How to Read Your Dashboard Warning Lights
A warning light is not a fault in itself — it is the car telling you a sensor has seen something it does not like. The skill is reading the message correctly: knowing which lights mean "book a service soon" and which mean "pull over safely now". Get that wrong in either direction and you either panic over nothing or keep driving into expensive damage.
First, read the colour
Modern dashboards borrow the logic of traffic lights, and it is worth memorising before anything else.
The colour code
- Red — a serious problem or a safety risk. Stop as soon as it is safe and investigate before driving on.
- Amber / orange — something needs attention soon, but it is usually safe to drive carefully to a garage.
- Green / blue — purely informational: a system is simply switched on, such as headlights or cruise control.
This single rule handles most situations. A red oil-pressure light is an emergency; an amber engine light usually is not. Below are the lights you are most likely to meet, and what to do about each.
Red lights — treat as stop-now
Oil pressure (an oil-can symbol)
This warns that the engine may not be getting enough oil pressure — not simply that the level is low. Running an engine without pressure can destroy it in minutes. If it comes on while driving, pull over safely, switch the engine off, and check the oil level once it has cooled. Do not keep driving to "get home". If the level is fine but the light stays on, the car needs recovery, not a journey.
Engine temperature (a thermometer in waves)
The engine is overheating. Continuing risks warping the cylinder head — a major repair. Pull over, switch off, and let it cool completely before opening the bonnet. Never open a hot coolant cap; the system is pressurised and can scald badly.
Battery / charging (a battery symbol)
This usually means the alternator has stopped charging, not that the battery is flat. The car will run on battery reserve for a short while and then stop. Switch off non-essential electrics and head straight to a garage. Our guide to battery care and testing explains the difference between a battery and a charging fault.
Brake system (a circle with brackets, or "BRAKE")
It may be a parking brake left on, but it can also signal low brake fluid or a hydraulic fault. If it appears with the handbrake fully released, treat it seriously and stop. Brakes are not something to gamble with.

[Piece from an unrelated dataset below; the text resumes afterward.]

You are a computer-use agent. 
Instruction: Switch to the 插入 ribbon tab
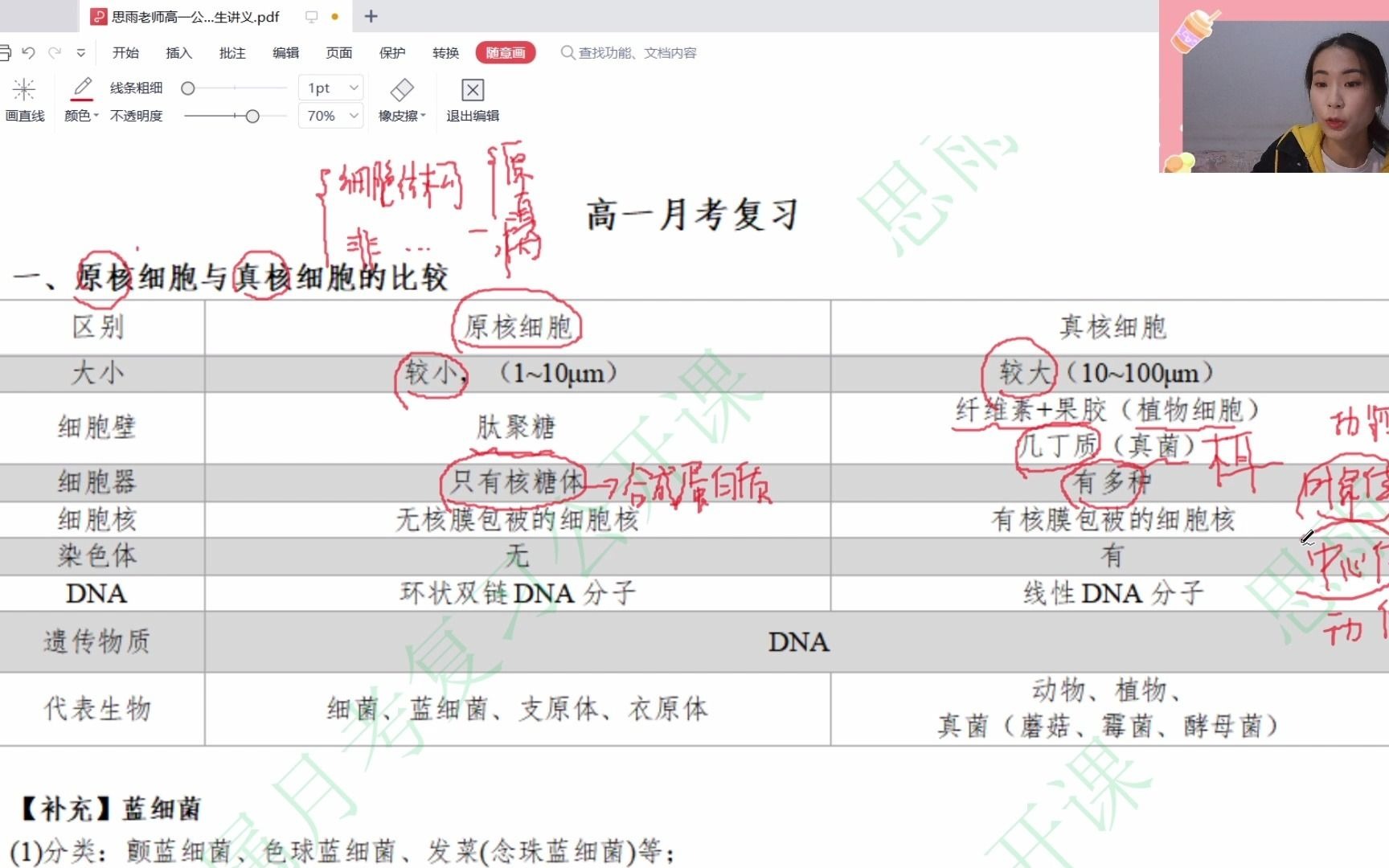[x=178, y=52]
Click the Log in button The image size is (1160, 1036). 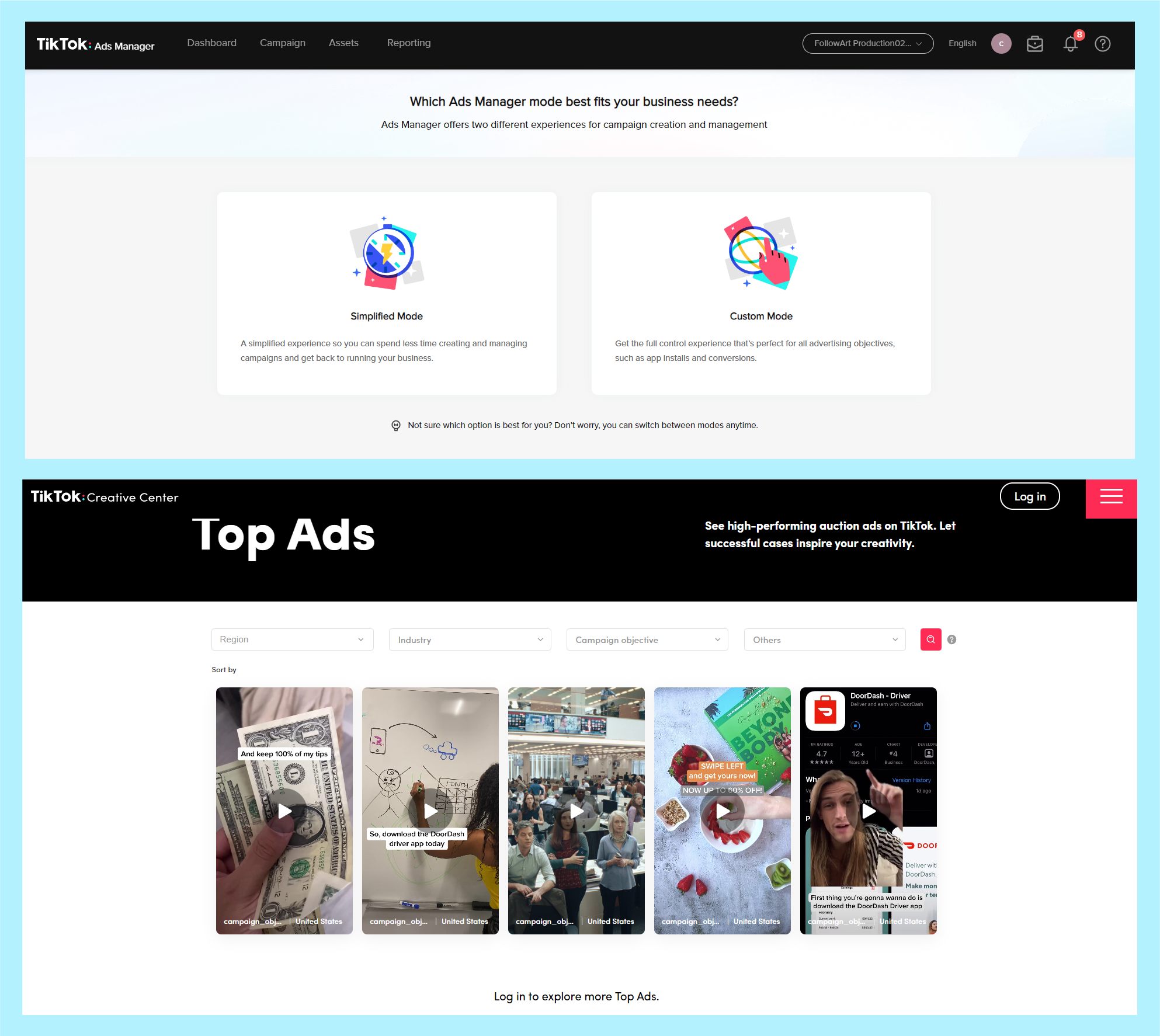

Amber lights — attend to soon
Check engine / engine management
The single most misunderstood light. It means the engine control unit has logged a fault — anything from a loose fuel cap to a failing sensor or a genuine misfire. A steady amber light generally means drive gently and get it scanned. A flashing light usually means an active misfire dumping raw fuel into the exhaust, which can ruin the catalytic converter — ease off and get it looked at quickly. The fault stored behind this light is exactly what an OBD-II scanner reads.
ABS (the letters in a circle)
The anti-lock braking system has faulted. Your normal brakes still work; you have simply lost the anti-lock function in an emergency stop. Drive with extra care and get it checked, but it is not a stop-now light.
Tyre pressure (a horseshoe with an exclamation mark)
One or more tyres has lost pressure, or the system needs resetting after inflation. Check and correct your pressures; a soft tyre wears fast, costs fuel and handles poorly.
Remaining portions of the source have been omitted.